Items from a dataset

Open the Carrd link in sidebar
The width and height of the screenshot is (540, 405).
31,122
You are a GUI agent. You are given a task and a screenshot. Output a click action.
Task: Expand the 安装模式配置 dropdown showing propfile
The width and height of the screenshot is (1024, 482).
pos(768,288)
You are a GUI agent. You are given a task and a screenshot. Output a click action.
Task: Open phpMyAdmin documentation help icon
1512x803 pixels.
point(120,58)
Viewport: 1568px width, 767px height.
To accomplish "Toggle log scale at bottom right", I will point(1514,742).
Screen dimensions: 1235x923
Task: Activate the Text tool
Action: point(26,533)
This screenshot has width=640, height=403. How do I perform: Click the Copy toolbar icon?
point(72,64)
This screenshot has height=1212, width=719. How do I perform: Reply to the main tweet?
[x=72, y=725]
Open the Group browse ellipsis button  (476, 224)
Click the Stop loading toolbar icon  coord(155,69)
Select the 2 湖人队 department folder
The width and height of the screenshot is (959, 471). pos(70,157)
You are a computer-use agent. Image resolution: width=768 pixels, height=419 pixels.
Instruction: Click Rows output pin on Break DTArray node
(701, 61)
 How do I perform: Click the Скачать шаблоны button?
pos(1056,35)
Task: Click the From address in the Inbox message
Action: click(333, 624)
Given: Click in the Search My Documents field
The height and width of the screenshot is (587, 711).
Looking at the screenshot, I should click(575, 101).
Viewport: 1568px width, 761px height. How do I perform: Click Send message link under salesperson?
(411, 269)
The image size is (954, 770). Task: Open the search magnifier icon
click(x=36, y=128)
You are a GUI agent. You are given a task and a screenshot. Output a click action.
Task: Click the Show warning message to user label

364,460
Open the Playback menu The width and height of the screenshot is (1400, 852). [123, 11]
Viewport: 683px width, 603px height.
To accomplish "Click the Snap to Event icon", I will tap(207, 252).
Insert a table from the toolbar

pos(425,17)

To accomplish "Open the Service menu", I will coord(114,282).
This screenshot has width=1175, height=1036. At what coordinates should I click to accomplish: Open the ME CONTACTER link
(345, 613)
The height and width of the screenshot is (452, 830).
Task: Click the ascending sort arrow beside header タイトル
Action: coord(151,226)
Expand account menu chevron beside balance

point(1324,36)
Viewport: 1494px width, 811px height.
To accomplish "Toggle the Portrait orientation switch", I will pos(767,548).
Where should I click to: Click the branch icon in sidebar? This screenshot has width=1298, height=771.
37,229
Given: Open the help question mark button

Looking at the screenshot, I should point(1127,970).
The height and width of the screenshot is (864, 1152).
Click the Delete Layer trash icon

#### TASK INSTRUCTIONS
For every entry above, write out an exact copy.

#### RESULT OF THIS EXERCISE
Open the Carrd link in sidebar
The width and height of the screenshot is (540, 405).
31,122
You are a GUI agent. You are given a task and a screenshot. Output a click action.
Task: Expand the 安装模式配置 dropdown showing propfile
The width and height of the screenshot is (1024, 482).
pos(768,288)
You are a GUI agent. You are given a task and a screenshot. Output a click action.
Task: Open phpMyAdmin documentation help icon
1512x803 pixels.
point(120,58)
Viewport: 1568px width, 767px height.
To accomplish "Toggle log scale at bottom right", I will point(1514,742).
Screen dimensions: 1235x923
Task: Activate the Text tool
Action: point(26,533)
This screenshot has width=640, height=403. How do I perform: Click the Copy toolbar icon?
point(72,64)
This screenshot has height=1212, width=719. How do I perform: Reply to the main tweet?
[x=72, y=725]
Open the Group browse ellipsis button  (476, 224)
Click the Stop loading toolbar icon  coord(155,69)
Select the 2 湖人队 department folder
The width and height of the screenshot is (959, 471). pos(70,157)
You are a computer-use agent. Image resolution: width=768 pixels, height=419 pixels.
Instruction: Click Rows output pin on Break DTArray node
(701, 61)
 How do I perform: Click the Скачать шаблоны button?
pos(1056,35)
Task: Click the From address in the Inbox message
Action: click(333, 624)
Given: Click in the Search My Documents field
The height and width of the screenshot is (587, 711).
Looking at the screenshot, I should click(575, 101).
Viewport: 1568px width, 761px height. How do I perform: Click Send message link under salesperson?
(411, 269)
The image size is (954, 770). Task: Open the search magnifier icon
click(x=36, y=128)
You are a GUI agent. You are given a task and a screenshot. Output a click action.
Task: Click the Show warning message to user label

364,460
Open the Playback menu The width and height of the screenshot is (1400, 852). [123, 11]
Viewport: 683px width, 603px height.
To accomplish "Click the Snap to Event icon", I will tap(207, 252).
Insert a table from the toolbar

pos(425,17)

To accomplish "Open the Service menu", I will coord(114,282).
This screenshot has width=1175, height=1036. At what coordinates should I click to accomplish: Open the ME CONTACTER link
(345, 613)
The height and width of the screenshot is (452, 830).
Task: Click the ascending sort arrow beside header タイトル
Action: coord(151,226)
Expand account menu chevron beside balance

point(1324,36)
Viewport: 1494px width, 811px height.
To accomplish "Toggle the Portrait orientation switch", I will pos(767,548).
Where should I click to: Click the branch icon in sidebar? This screenshot has width=1298, height=771.
37,229
Given: Open the help question mark button

Looking at the screenshot, I should point(1127,970).
The height and width of the screenshot is (864, 1152).
Click the Delete Layer trash icon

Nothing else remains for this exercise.